This is the extraordinary tale of a brave young man who defied the might of Nazi Germany.
Cioma Schonhaus is a Jewish youth whose parents dismissed the threat Adolph Hitler and the Nazi Party posed for the Jews before World War II.
They thought submissiveness would make them invisible and earn them good marks. They hoped and prayed that the horror would just go away on its own.
They paid for their belief in German respect for honour and law and order with their lives.
The author, like all young men everywhere, enjoyed cocking a snook at the authorities. He roamed war-time Berlin at will, breaking the laws against Jews with impunity.
He dined amid the enemy, relishing the night life of the city.

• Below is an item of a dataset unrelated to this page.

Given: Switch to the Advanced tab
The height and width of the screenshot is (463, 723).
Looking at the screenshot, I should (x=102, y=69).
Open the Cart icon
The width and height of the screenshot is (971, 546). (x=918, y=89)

He embarked on several sexual adventures. One of his admirers luckily saved him from being shot when he wandered too close to a military training ground.

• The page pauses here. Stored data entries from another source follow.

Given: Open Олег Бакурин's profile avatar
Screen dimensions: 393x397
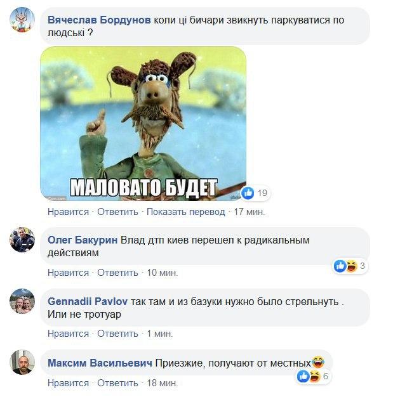Looking at the screenshot, I should coord(22,240).
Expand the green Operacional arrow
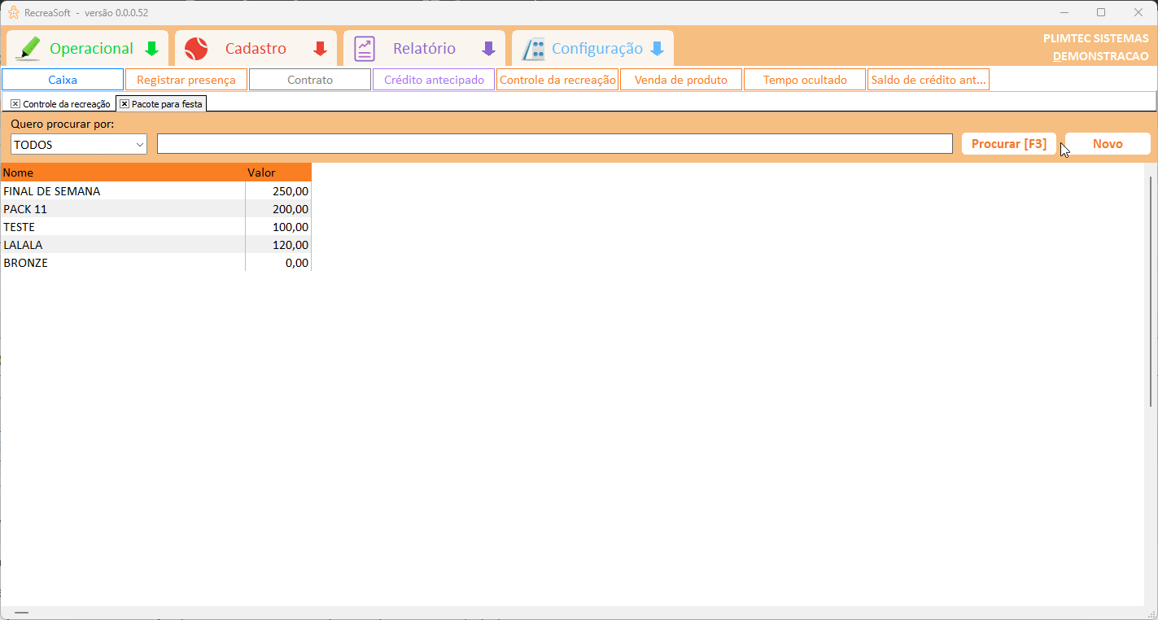The width and height of the screenshot is (1158, 620). 151,49
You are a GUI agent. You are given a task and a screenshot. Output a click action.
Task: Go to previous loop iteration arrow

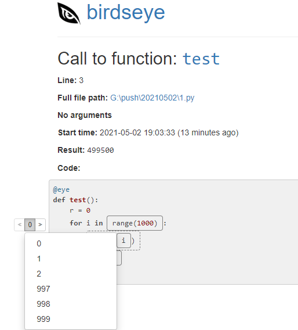(20, 225)
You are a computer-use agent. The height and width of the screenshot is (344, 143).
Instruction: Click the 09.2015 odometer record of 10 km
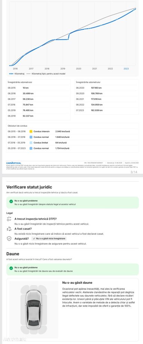38,88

He became the Berlin underground's most successful forger of documents, post office books, railway passes and military books.
Cioma writes with a deft hand about his adventures in love and living underground right in the middle of the enemy.
His many friends received help from German citizens who did not believe in Hitler's inhumane eradication of the Jews in Europe.
He tells humorous anecdotes about his successes and mishaps.
This is a true account of survival in trying times. It has parallels with other lives lived under oppressive regimes.
The book is hugely enjoyable for its wit, deprecation and immodesty, and is highly recommended as an antidote to the gloomy and horrid account of the genocide perpetrated by the Nazis.